Полтора сантиметра фитиля - это все равно что ничего: полторы минуты жизни с того мгновения, как он услышит его потрескивание, девяносто секунд на акцию и на отход.
– Сегодня вечером я не вернусь, - твердит брат, - но сегодня и милиционеры тоже не вернутся домой. А значит, куча людей, которых мы даже не знаем, выиграют хотя бы несколько месяцев жизни, несколько месяцев надежды, пока не появятся новые кровожадные псы.
Полторы минуты жизни для нас - и несколько месяцев для других людей, оно того стоит, разве не так?

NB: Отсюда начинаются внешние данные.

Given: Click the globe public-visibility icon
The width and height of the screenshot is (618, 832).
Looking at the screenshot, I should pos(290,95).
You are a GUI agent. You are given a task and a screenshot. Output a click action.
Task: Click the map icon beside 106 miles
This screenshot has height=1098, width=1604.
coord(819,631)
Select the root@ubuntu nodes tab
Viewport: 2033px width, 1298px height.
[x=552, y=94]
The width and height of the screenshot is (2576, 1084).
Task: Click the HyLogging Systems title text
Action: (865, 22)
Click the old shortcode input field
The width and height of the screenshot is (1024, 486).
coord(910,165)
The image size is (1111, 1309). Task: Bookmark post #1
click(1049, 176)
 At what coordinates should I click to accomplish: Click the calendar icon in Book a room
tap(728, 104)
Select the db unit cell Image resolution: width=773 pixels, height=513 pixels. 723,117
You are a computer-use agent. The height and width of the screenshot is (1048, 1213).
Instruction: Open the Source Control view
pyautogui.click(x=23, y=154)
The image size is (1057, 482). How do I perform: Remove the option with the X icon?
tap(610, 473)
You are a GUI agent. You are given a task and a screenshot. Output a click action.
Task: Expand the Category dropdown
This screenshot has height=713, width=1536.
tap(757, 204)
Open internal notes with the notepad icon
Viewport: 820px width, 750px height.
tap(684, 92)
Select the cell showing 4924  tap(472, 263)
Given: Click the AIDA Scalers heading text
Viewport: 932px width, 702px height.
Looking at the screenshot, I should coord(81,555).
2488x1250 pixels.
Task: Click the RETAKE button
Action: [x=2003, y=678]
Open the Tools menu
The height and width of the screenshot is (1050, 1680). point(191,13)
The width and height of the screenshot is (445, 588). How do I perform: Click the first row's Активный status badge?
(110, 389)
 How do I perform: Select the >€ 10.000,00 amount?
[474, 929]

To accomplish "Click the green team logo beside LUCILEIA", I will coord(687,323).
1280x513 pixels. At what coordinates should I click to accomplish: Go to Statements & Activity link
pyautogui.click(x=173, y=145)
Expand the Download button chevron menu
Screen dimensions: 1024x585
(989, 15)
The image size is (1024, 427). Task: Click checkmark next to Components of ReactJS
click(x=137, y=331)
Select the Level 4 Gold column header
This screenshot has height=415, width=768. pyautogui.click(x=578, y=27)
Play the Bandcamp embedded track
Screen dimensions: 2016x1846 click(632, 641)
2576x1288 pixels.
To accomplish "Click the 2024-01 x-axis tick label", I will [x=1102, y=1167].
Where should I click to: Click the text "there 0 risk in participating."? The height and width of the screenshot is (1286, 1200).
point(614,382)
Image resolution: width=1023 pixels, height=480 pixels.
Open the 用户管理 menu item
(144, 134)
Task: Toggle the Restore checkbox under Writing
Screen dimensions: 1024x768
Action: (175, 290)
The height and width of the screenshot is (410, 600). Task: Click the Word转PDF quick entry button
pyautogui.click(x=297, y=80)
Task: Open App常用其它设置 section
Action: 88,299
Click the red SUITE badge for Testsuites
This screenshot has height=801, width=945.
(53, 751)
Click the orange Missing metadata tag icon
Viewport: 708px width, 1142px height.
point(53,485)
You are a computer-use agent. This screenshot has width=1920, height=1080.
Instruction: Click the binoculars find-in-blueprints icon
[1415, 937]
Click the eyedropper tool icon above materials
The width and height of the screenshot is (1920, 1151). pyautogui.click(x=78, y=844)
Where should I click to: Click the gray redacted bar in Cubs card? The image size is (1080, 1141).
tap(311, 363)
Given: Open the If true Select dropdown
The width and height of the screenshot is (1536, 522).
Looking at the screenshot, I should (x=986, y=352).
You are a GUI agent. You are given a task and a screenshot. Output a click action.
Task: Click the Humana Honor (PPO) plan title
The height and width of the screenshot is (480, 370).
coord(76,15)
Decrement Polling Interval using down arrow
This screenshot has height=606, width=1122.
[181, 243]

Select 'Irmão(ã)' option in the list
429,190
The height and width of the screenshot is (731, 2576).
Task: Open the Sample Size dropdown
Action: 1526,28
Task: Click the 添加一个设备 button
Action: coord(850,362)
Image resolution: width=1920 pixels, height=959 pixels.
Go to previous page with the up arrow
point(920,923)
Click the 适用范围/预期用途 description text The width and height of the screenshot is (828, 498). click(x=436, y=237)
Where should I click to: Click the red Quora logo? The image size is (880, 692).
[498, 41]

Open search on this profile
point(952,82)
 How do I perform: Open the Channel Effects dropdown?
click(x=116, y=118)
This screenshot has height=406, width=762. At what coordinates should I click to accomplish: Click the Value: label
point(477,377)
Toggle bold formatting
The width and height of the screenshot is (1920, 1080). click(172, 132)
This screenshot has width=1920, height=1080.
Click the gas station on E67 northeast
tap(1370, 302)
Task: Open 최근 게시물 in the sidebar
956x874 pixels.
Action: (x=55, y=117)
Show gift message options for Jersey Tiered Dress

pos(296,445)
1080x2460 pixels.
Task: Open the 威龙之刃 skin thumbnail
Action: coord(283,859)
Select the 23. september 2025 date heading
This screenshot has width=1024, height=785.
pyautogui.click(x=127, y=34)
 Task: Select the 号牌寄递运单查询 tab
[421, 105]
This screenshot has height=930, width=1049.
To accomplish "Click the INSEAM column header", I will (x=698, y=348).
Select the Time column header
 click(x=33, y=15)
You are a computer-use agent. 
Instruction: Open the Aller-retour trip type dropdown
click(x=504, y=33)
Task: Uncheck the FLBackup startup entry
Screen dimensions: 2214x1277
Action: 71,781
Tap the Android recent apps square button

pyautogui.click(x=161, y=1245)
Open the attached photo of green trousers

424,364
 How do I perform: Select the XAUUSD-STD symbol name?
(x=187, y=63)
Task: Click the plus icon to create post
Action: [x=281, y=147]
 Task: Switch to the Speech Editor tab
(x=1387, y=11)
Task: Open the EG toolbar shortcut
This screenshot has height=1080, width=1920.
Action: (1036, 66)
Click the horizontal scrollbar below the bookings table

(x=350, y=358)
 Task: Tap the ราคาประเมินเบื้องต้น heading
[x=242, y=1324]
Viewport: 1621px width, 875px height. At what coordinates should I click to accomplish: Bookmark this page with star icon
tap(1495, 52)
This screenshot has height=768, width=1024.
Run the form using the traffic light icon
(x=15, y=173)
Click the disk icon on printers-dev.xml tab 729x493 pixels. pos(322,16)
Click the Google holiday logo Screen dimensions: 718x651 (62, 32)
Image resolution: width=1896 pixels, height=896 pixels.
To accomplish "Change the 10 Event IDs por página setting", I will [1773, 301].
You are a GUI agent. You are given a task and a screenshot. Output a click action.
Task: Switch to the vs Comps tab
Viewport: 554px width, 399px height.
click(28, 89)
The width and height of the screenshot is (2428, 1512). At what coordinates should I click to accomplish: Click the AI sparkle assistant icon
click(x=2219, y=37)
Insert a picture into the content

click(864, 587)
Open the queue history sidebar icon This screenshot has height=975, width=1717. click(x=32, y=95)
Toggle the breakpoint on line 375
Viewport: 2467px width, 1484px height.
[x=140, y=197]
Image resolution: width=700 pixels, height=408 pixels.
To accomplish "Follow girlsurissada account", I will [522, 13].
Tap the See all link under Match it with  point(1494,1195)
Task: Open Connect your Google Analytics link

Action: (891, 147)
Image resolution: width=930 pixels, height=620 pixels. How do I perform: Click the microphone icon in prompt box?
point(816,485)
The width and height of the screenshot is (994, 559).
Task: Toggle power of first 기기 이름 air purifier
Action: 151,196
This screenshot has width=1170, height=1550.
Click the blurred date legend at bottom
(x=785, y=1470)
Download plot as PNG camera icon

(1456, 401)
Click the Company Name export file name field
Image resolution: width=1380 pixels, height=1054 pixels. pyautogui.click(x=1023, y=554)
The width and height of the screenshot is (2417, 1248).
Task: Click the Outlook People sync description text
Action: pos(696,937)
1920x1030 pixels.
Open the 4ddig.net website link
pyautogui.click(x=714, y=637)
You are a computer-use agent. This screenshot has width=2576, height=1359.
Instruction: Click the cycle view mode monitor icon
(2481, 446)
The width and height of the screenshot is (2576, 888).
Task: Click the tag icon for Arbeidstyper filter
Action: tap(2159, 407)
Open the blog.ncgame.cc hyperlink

Борис объявил войну милиции в тот самый день, когда приговорили к смерти Марселя Лангера. Так вот теперь мы должны провести эту акцию хотя бы ради самого Бориса, брошенного гнить в камеру тюрьмы Сен-Мишель. Ведь и прокурора Лепинаса мы убрали тоже ради его спасения. И наша тактика сработала: на процессе Бориса судьи, все как один, отказались от председательства, а назначенные так трусили, что смягчили приговор до двадцати лет тюрьмы. И сегодня вечером Клод думает о Борисе, а еще об Эрнесте. Это придает ему мужества. Эрнест погиб в шестнадцать лет, можешь ты себе это представить? Рассказывали, что, когда милиционеры задержали его на улице, он сделал вид, будто описался от страха, и эти сволочи велели ему расстегнуть ширинку прямо перед ними, чтобы еще больше унизить его; на самом деле у него в брюках была спрятана граната, и он сумел выхватить ее, чтобы отправить этих гадов на тот свет вместе с собой. Клод вспоминает серые глаза паренька, погибшего от взрыва - ему было только шестнадцать.